(SOURCE PASSAGE)
Health system’s priorities, challenges outlined

Top administrators outlined the most important priorities and challenges facing UC Davis Health System in the near future during a mid-October meeting.

About 150 health system leaders gathered at the Radisson Hotel to hear about the status of the system's traditional missions in patient care, teaching and research; what is needed to continue to succeed in those areas; and the obstacles that must be addressed to achieve that success.

Speakers included Bob Chason, chief executive officer of the medical center; Claire Pomeroy, executive associate dean for the medical school, who was recently named vice chancellor for human health sciences and dean of the school; and Michael Boyd, associate director for facilities planning, design and construction. They will also talk at Staff Assembly's fall meeting on Nov. 10, from 3 to 4:30 p.m. in the UC Davis Cancer Center auditorium.

Much discussion centered on the health system's goals and strategies for the next several years as it responds to rising cost and declining revenues. Chason cited cuts in state and federal contributions to Medicaid as an example. Because of these and other forces putting the financial squeeze on the health system, Chason said that hospitals and academic medical centers already bear the reponsibility for teaching, research, patient safety and care for the uninsured.

UC Davis Health System performs all of these essential services for the community, but does so in a marketplace where other health-care institutions do not, Chason said. The financial climate also makes it difficult for the system to meet the other pressing needs of the Sacramento region, such as new physicians, intensive care unit beds and operating rooms.

Chason said that increasing financial pressure on academic medical centers ultimately affects everyone. He noted that medical schools have increased their tuition by an average of $5,000 a year and medical students have debts totaling between $80,000-$100,000 upon graduation. That debt may be a factor in driving medical students to choose higher-paying sub-specialties, contributing to ongoing shortages in primary care, general medicine and geriatrics, he said.

"We'll continue to do our part," Chason said. "We just need others to do their part, too."

Despite these challenges, speakers pointed to many successes and positive trends for the health system. Pomeroy said the system's reputation in research and education continues to grow. In the area of research, that success is reflected in the growing amount of grant funds received from the National Institutes of Health. In the past five years, outside funding for research at the School of Medicine has nearly doubled, from $53.6 million for fiscal year 1998-99 to a little more than $100 million in the current year.

Pomeroy also noted that the construction of the new Education Building will move the instruction of medical students from the Davis campus to the medical center. "This really is going to transform the (medical) campus," Pomeroy said. "Think of the intellectual ferment that will be happening here. Our students will have many role models to look up to here."

(EXTRACTED MATERIAL)
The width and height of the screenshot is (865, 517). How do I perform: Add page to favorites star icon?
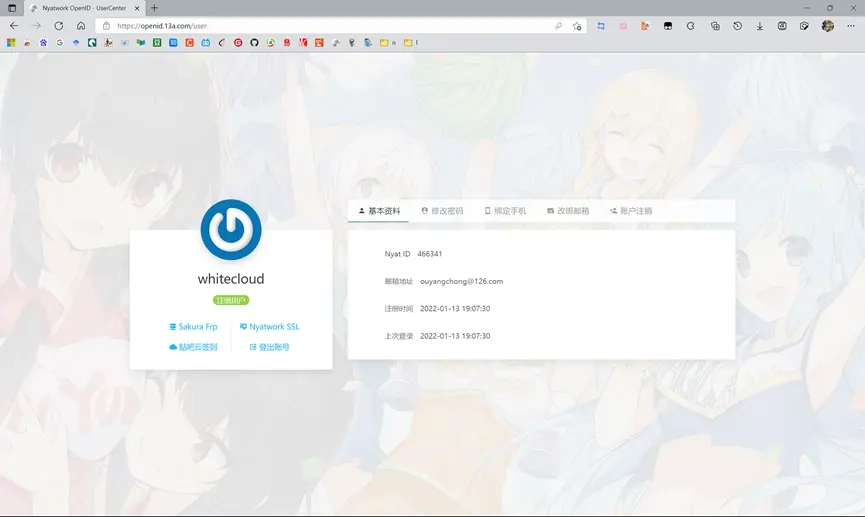[x=577, y=26]
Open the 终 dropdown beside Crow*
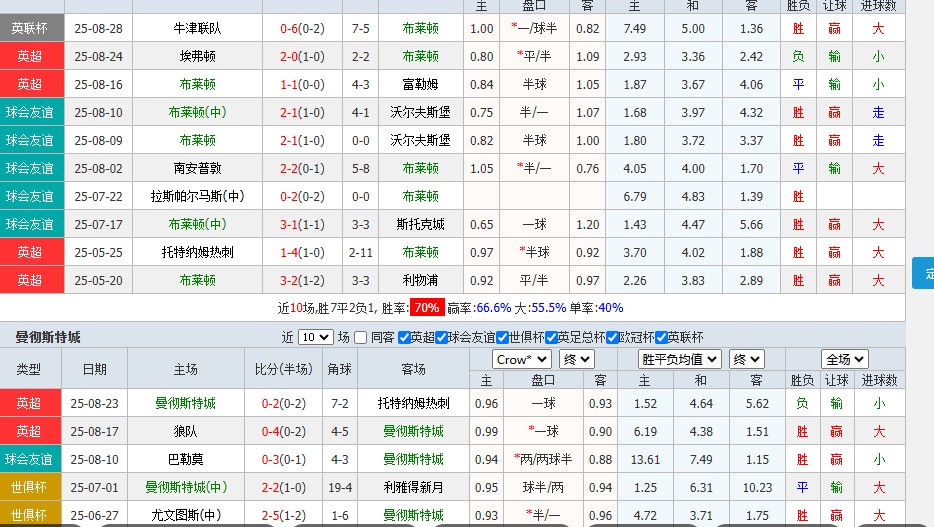This screenshot has height=527, width=934. click(x=577, y=359)
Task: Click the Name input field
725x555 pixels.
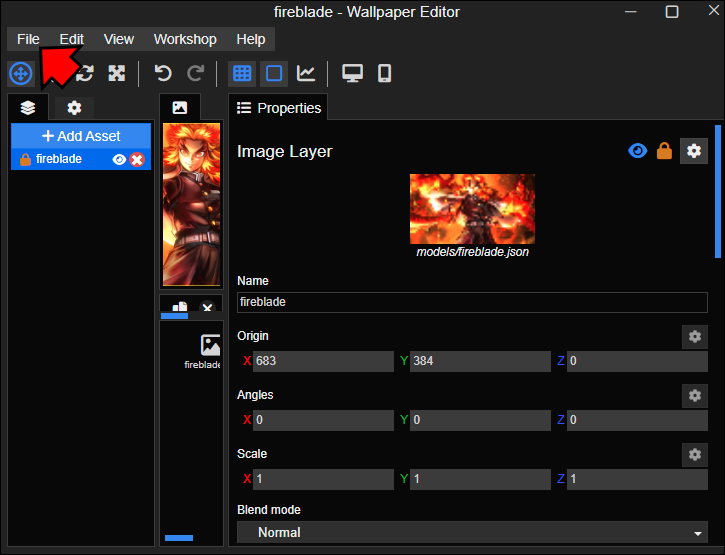Action: tap(472, 302)
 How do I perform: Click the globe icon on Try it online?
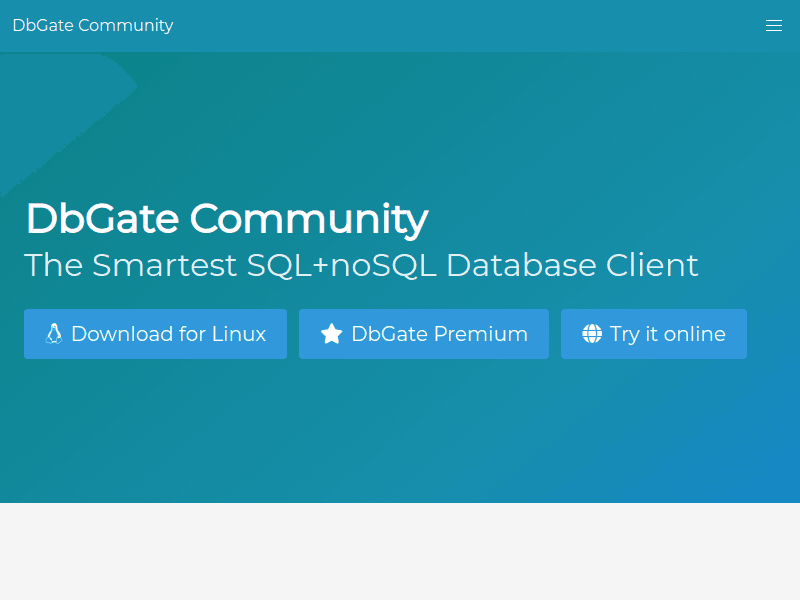coord(592,334)
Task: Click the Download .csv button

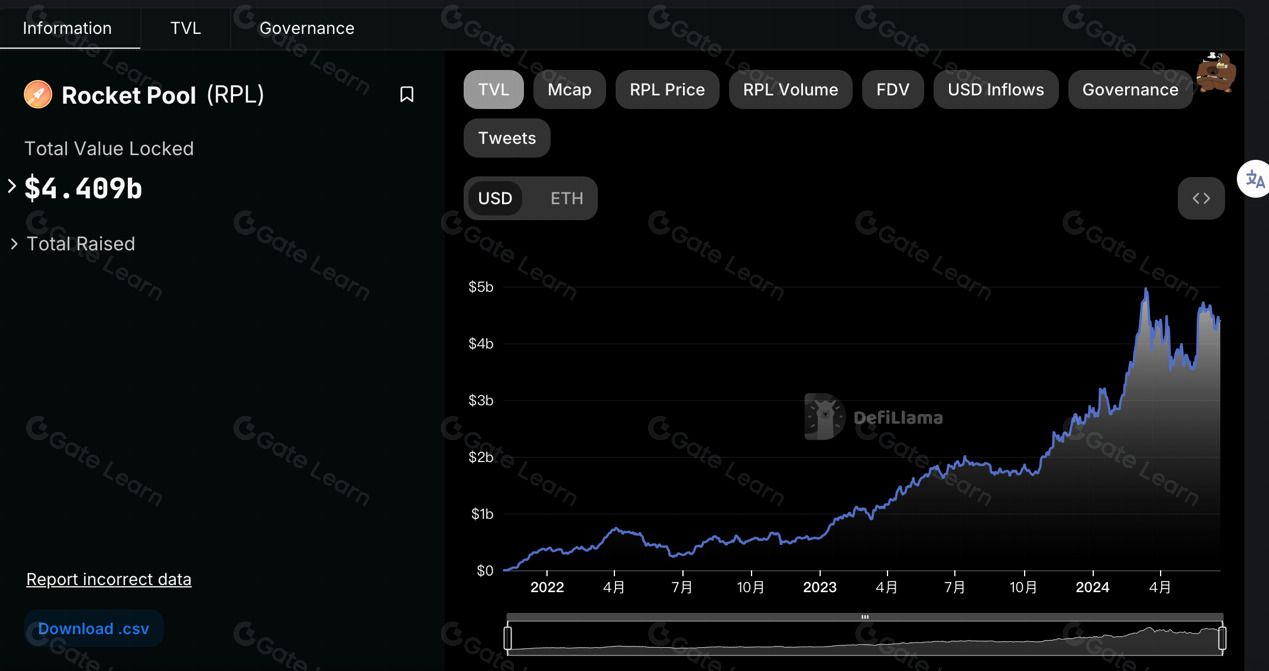Action: 94,629
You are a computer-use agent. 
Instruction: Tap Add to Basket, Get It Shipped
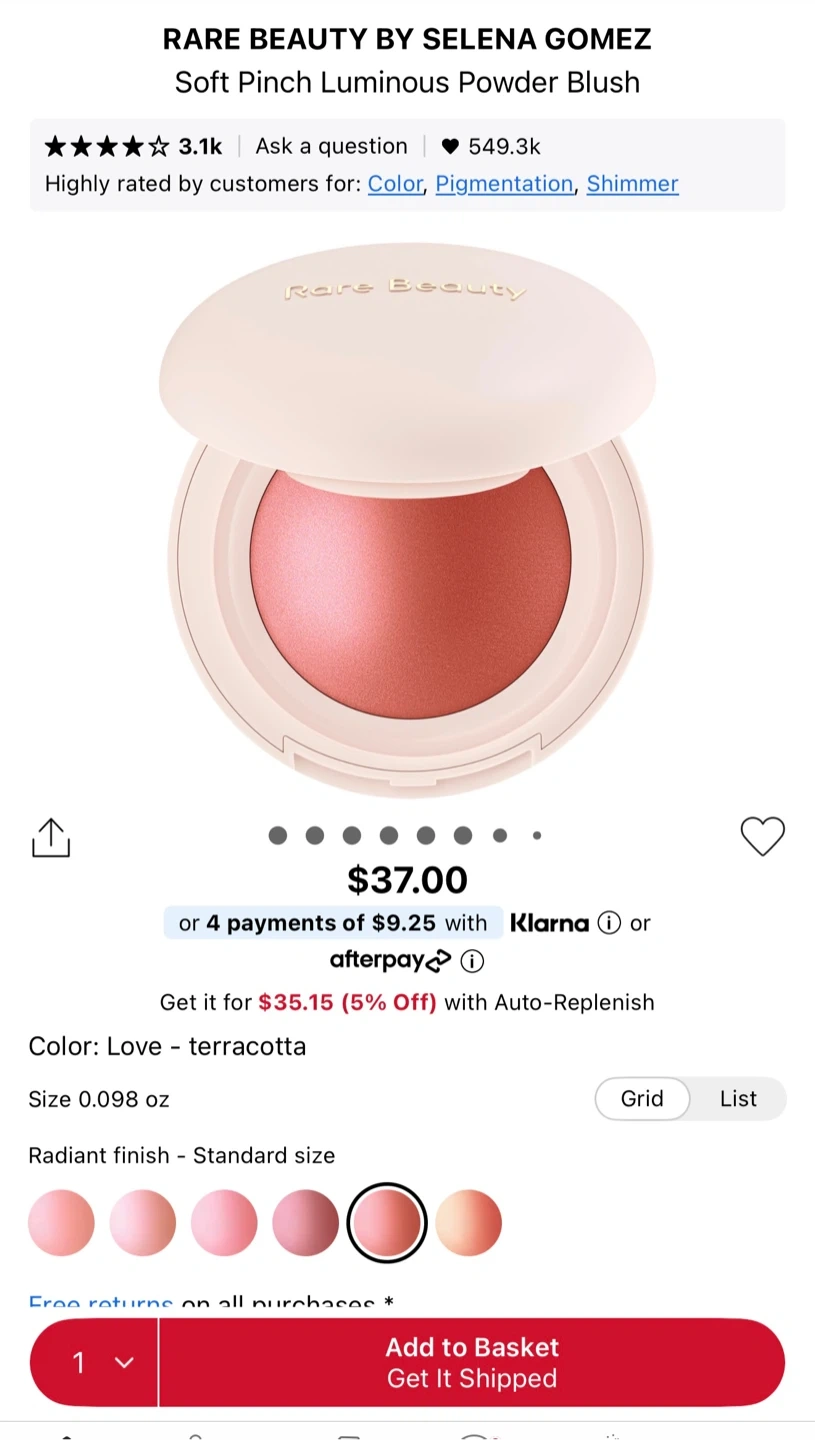[472, 1362]
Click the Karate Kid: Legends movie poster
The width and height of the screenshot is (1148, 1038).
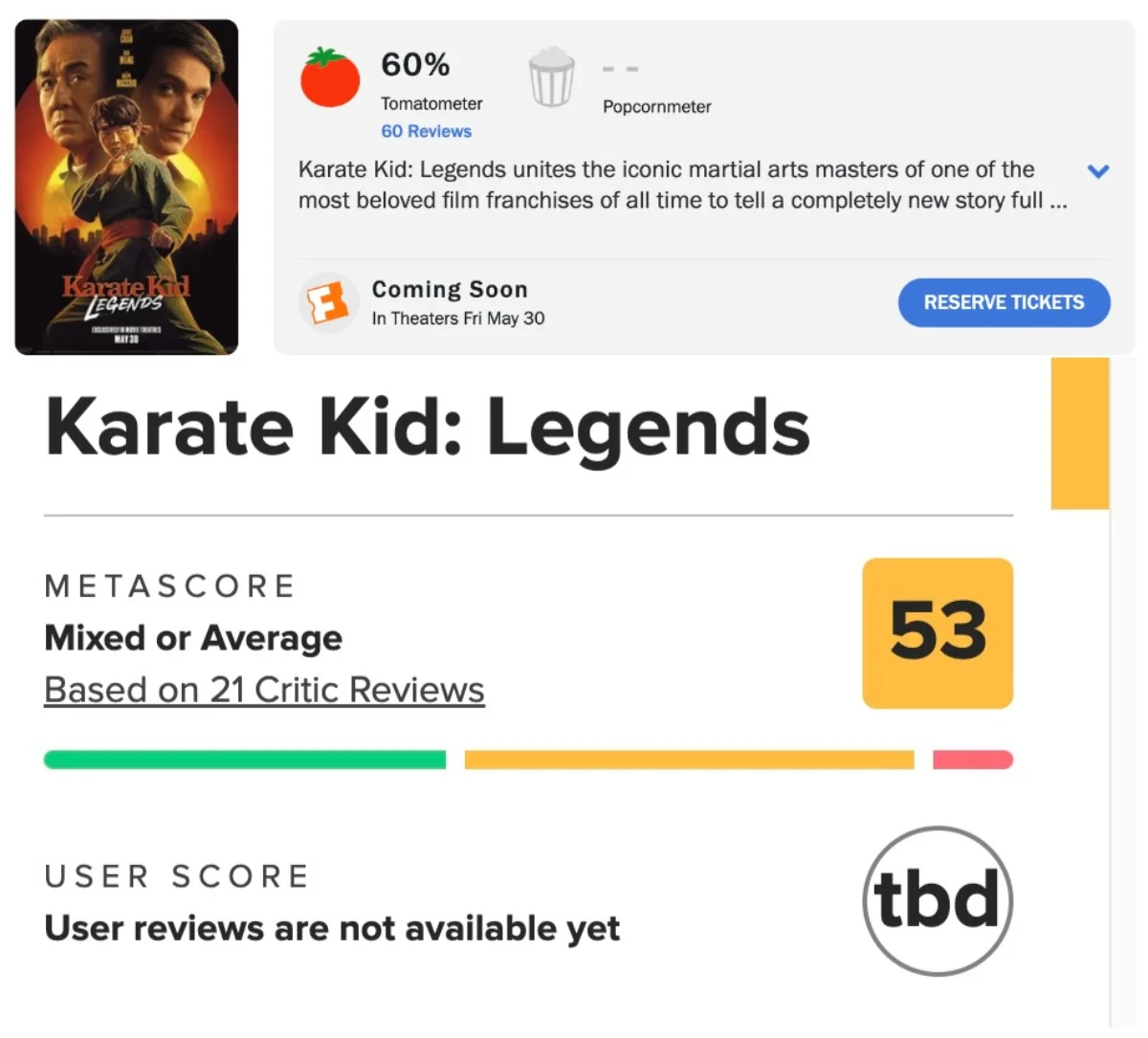pyautogui.click(x=126, y=188)
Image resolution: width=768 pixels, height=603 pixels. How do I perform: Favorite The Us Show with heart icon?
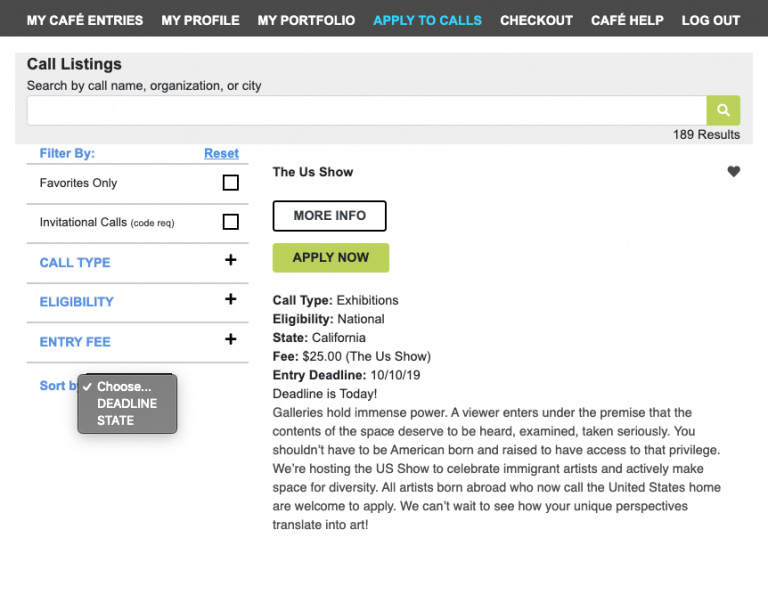(733, 172)
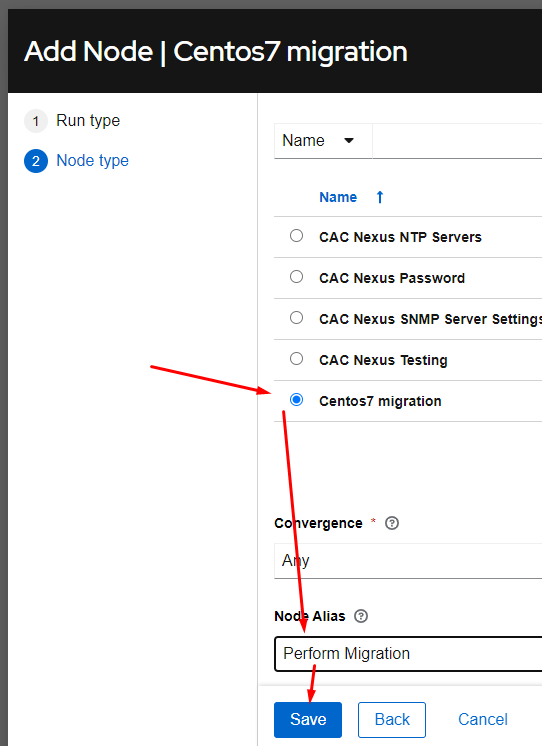Viewport: 542px width, 746px height.
Task: Save the new node
Action: (308, 719)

(DIRECTIONS)
**1.** In the UC Davis Health System article, how many health system leaders gathered at the Radisson Hotel?
**2.** Write the next part of the UC Davis Health System article, picking up after its final sentence.
The listing has no connection to the article about UC Davis Health System.

(ANSWERS BY ITEM NUMBER)
**1.** About 150.

**2.**
Pomeroy has taken the lead role in developing a new strategic plan for the health system, which calls for an emphasis on four established areas of excellence to achieve national prominence: neuroscience, cancer, infectious disease and vascular disease. The health system has set a goal of obtaining $150 million in research funding for those "areas of excellence" and moving up 10 places in NIH rankings within five years.

Officials have identified the resources needed to elevate the four areas of excellence. Most prominent among them are 300,000 square feet of additional research space, and an increase in the endowment base, especially for chairs and professorships.

Michael Wilkes, vice dean for medical education, said medical education is changing in response to a variety of factors: government policies; social mandates, such as changing patient expectations; new discoveries and understanding of adult learning theory; managed care; an aging population; health-care disparities between different population groups; and the need to concentrate on chronic illness versus acute illness.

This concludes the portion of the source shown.